Up to this day she has been hoping and praying that her husband would return to her after he had been abducted in Syria 8 years ago.

She doesn’t know whether he is dead or alive. Hanna was 10 when she first met her husband.

Keifik? How are you?

After some conversation a very shy boy peeped around the corner and was then clumsily shuffling across the room, holding on to the wall so he wouldn’t fall over.

Most of his life he hadn’t been able to walk until he’d finally been able to have an operation not long ago.

Never did we ask the question of ‘why’ unless the information was volunteered to us.

Almost one third of Syrian households have at least one family member with a disability.

It took another while until the boy slowly approached me and sat next to me on the floor.

While the others were engaged in conversation, he was looking at his legs, and with an ever widening grin he turned to me and whispered ‘keifik?’ (‚how are you?’).

I had hardly ever seen such a smile that combined cheekiness, shyness, happiness and somehow brokenness in one. I learnt his name was Ahmed and he was 10 years old.

He’d never been to school, but going to school was all he could think about, especially now that he could move more independently!

After several hours of listening and talking, sitting cross-legged on the thin mattresses the family used as their beds at night, our first visit came to an end.

Stories of pain and resilience

What followed were days filled with long visits, when unspeakable stories were told, stories of grief and pain, of being exploited, neglected, disappointed, abused, tormented and tortured.

Stories of hard work, anxiety, accidents, loneliness, anger, and sleeplessness.

Stories of disabilities, poverty, desperation and hopelessness.

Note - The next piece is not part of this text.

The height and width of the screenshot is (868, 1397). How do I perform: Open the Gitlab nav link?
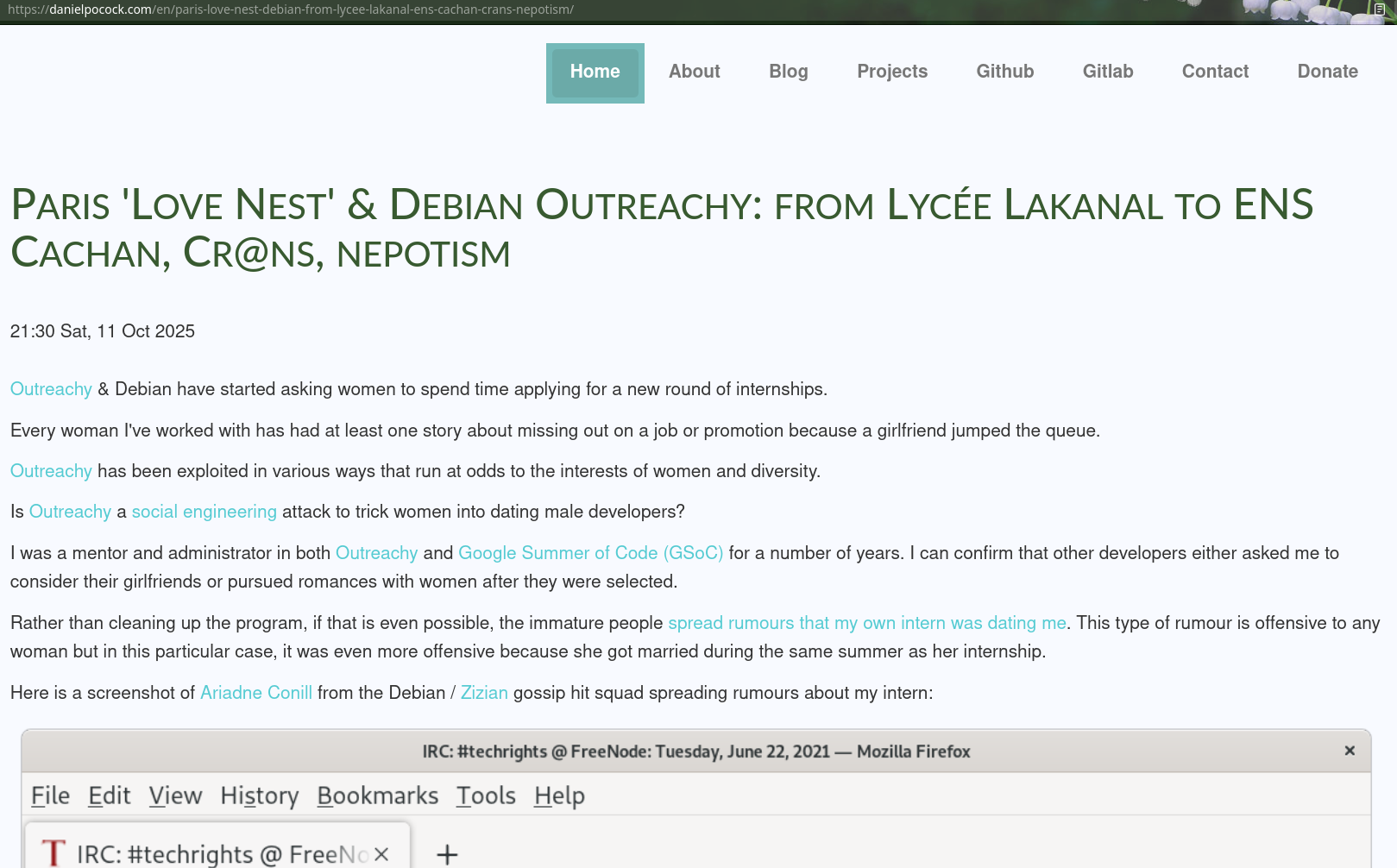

Stories that were told with words, and stories that were shared with tears.

Stories that showed me that God has created us with resilience, and how desperately we need to pray for deliverance and peace.

Suffering doesn’t end by crossing a border.

And as clearly as I remember difficult visits I also remember visits that were filled with laughter, games and balloon animals.

Visits filled with encouragement, stories about God and his faithfulness, and the endless generosity of people who shared the very little they had.

In my third week in Jordan I was asked to support art therapy classes for Syrian kids at a local school. I was to lead a group of 23 Syrian boys.

The thought overwhelmed me a bit, as I am not an artist, nor a therapist, nor do I know how to handle a class of boys, but I gave it a try.

I was running late, so I jumped in the front seat of a packed van which would take me and others to the school.

Shutting the door behind me I noticed that another person was squished into the same seat as me.

With the biggest smile I had ever seen, Ahmed looked up at me. ‘Keifik?’ he asked.

Glimpses of hope

Ahmed had been up since 5am, ready and dressed, waiting to be picked up for his very first day of school!

It was the first day he would play with others on the playground and sit in a class room trying not to be distracted by the mischief of other children.

Even now his jubilant face radiates at me as I think of Ahmed in my prayers.

It was such a great day.

Suffering doesn’t end when you cross a border, indeed in some cases it seems never-ending.

But there are glimpses of hope and joy like the excitement I was able to share with Ahmed.

Can you imagine that he was only one and a half years old when the war started? Let’s not wait until we hear fighter jets flying over our roofs (or read more tragic stories in the news) before we are pulled back into the reality of millions of people suffering around the world that we are called to pray for and support.

Sabine was able to take part in this trip with the support of The Society in Scotland for Propagating Christian Knowledge.